Так я расстался со станицей и юностью и вышел в широкий неласковый свет. В Петрограде я поселился в Лесном, где-то у Серебряных прудов на 2-м Муринском. Жил в комнатушке один, но скоро перебрался в огромную, вечно студеную комнату, к своим приятелям. Из них в памяти остался только наш Усть-Медведицкий Сашка Крюков, поджарый, с хрящевитым носом казак, которому дед регулярно присылал из станицы по копейкам собранные три рубля и который почему-то этого стыдился.

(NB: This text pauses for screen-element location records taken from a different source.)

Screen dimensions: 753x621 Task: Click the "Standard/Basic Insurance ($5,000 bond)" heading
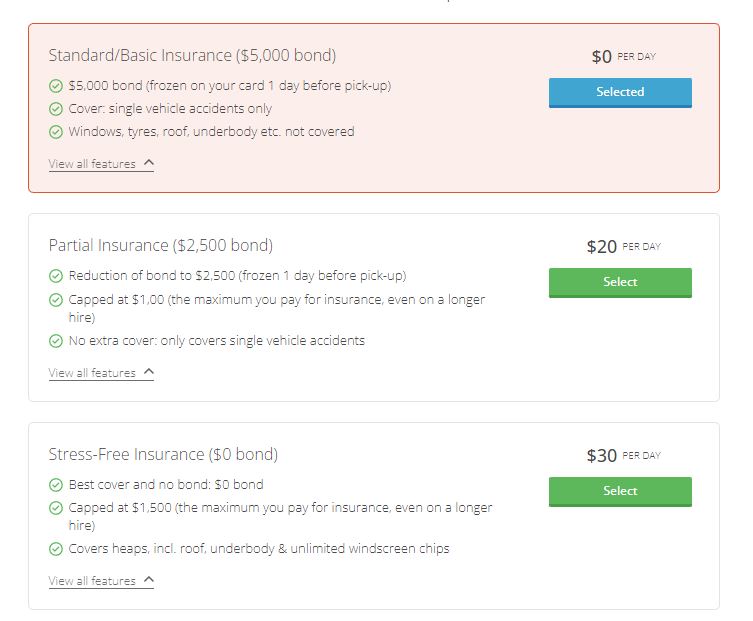click(192, 55)
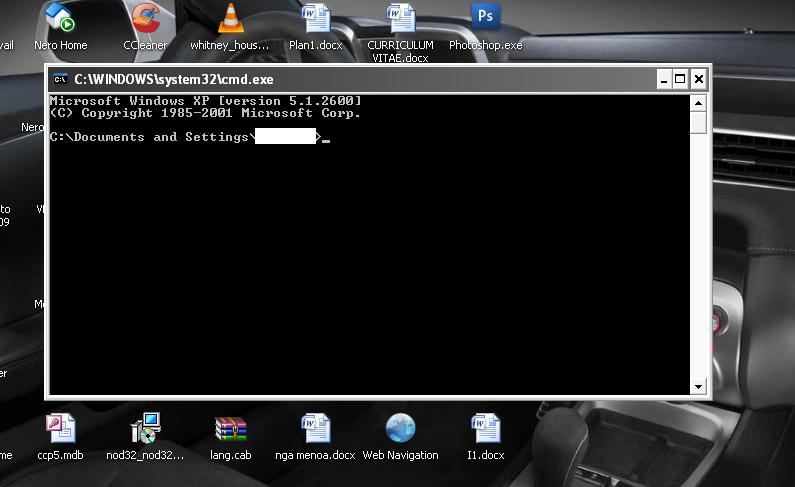Click the cmd.exe system menu icon
The image size is (795, 487).
60,79
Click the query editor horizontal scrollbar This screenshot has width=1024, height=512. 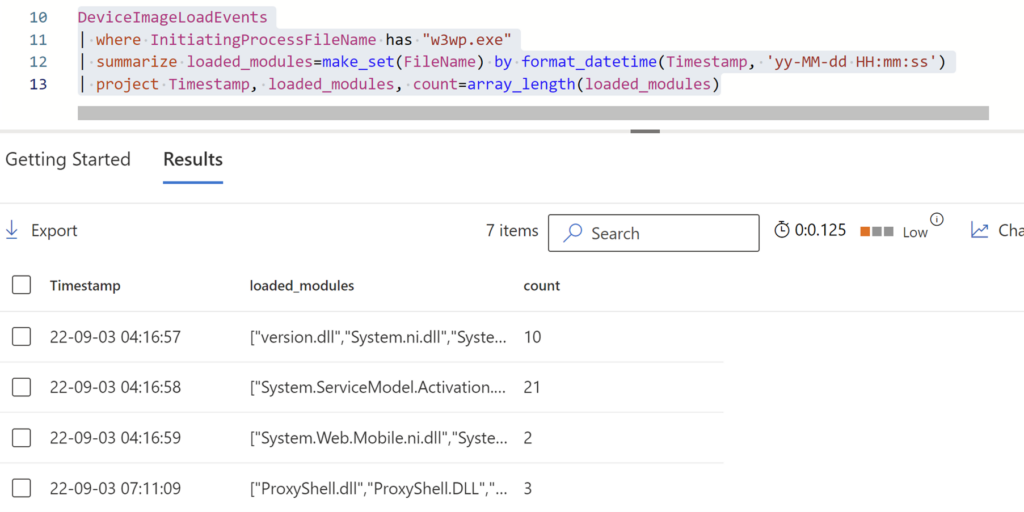532,113
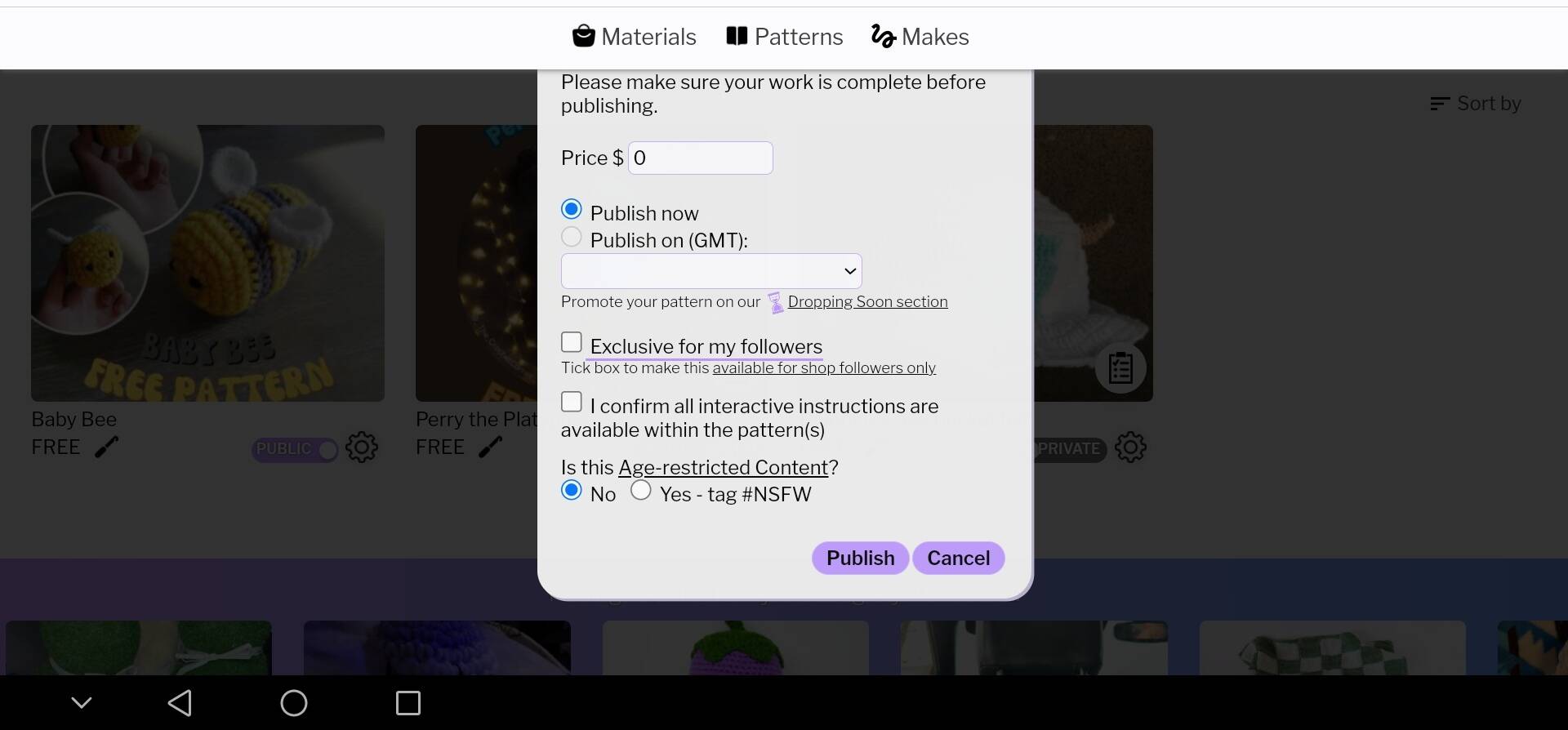Open settings gear for Baby Bee pattern
Image resolution: width=1568 pixels, height=730 pixels.
[362, 447]
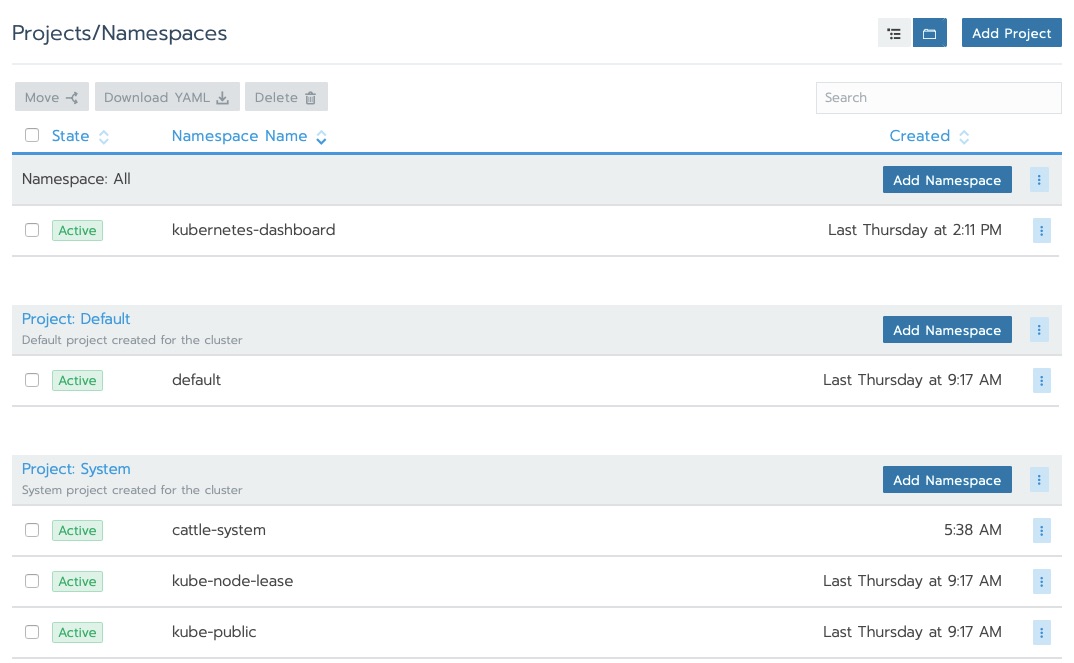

В институте я появлялся только на лекциях и практических занятиях по предметам, общим с медицинским факультетом, больше околачивался около Военно-медицинской академии на Выборгской стороне и, конечно, у студентов-медиков. А война шла. По городу ползли зловещие слухи о выходках сибирского мужика при императорском дворе. Газеты были полны сенсаций. С фронта поступали тревожные слухи о том, что в кровопролитных боях выбили почти весь кадровый офицерский состав, что царь, по совету английского посла Бьюкенена, отослал гвардейские полки, охраняющие трон и столицу на фронт, — чтобы они овеяли свои гвардейские знамена боевым, пороховым дымом. И что их там пустили в лобовые атаки на пулеметы и колючую проволоку, а в столицу якобы вернулись только овеянные порохом знамена — гвардейцев повыбили. Поговаривали, что это хорошо, так как в состав гвардейских полков при пополнении легко вольются революционные элементы. Недалекое будущее это подтвердило.
В Петрограде жила семья Михеевых, куда я хаживал очень часто. Там меня, неотесанного, степного мальчишку, учили светским манерам. Семья состояла из пожилой дамы и ее сына, студента-кораблестроителя. Муж этой дамы, полковник артиллерии, сошелся с подругой моей матери модисткой Еленой Одинцовой, а сына Митю и жену бросил. Они постоянно жили в Питере, а Андрей Степанович в Усть-Медведицкой, где я с ним часто встречался. Его брат, генерал от кавалерии Александр Степанович Михеев, в бытность свою наказным атаманом Терского войска ловил знаменитого на Кавказе Зелим-Хана, а впоследствии был назначен или в Сенат, или в Государственный совет. Раз или два по дороге в Петербург он заезжал к нам в Клетскую, останавливался у нас и вел с дедом долгие беседы. Единственный сын этого сенатора был флигель-адъютантом последнего царя.
Приблизительно через месяц после приезда в Питер я решил попытаться, используя свои новые знакомства, попасть в Военно-медицинскую академию. Поговорил с флигель-адъютантом, и он дал мне письмо к лейб-медику Двора Ивану Павловичу Жегалову, который снабдил меня рекомендацией к начальнику академии генерал-майору Маковееву. Написав прошение и захватив рекомендательное письмо, бодро являюсь в академию. В вестибюле — ливрейный цербер. Спрашиваю:
— Могу к начальнику?
— Нет! Сегодня нет приема.
Тогда, подавая ему письмо Жегалова и широко улыбаясь, выпаливаю:
— Передайте — я от лейб-медика Двора.
Картина моментально меняется: швейцар щелкает каблуками, почтительно берет письмо, и через минуту я вхожу в кабинет начальника академии. Маковеев, рыжеватый, плотный старик, стоит против меня за конторкой и смотрит через очки, сдвинутые на кончик носа.
— Ну-с, что скажете, молодой человек? Вы знакомы с Иваном Павловичем? — спрашивает он внимательно, как-то по-бычьи рассматривая меня.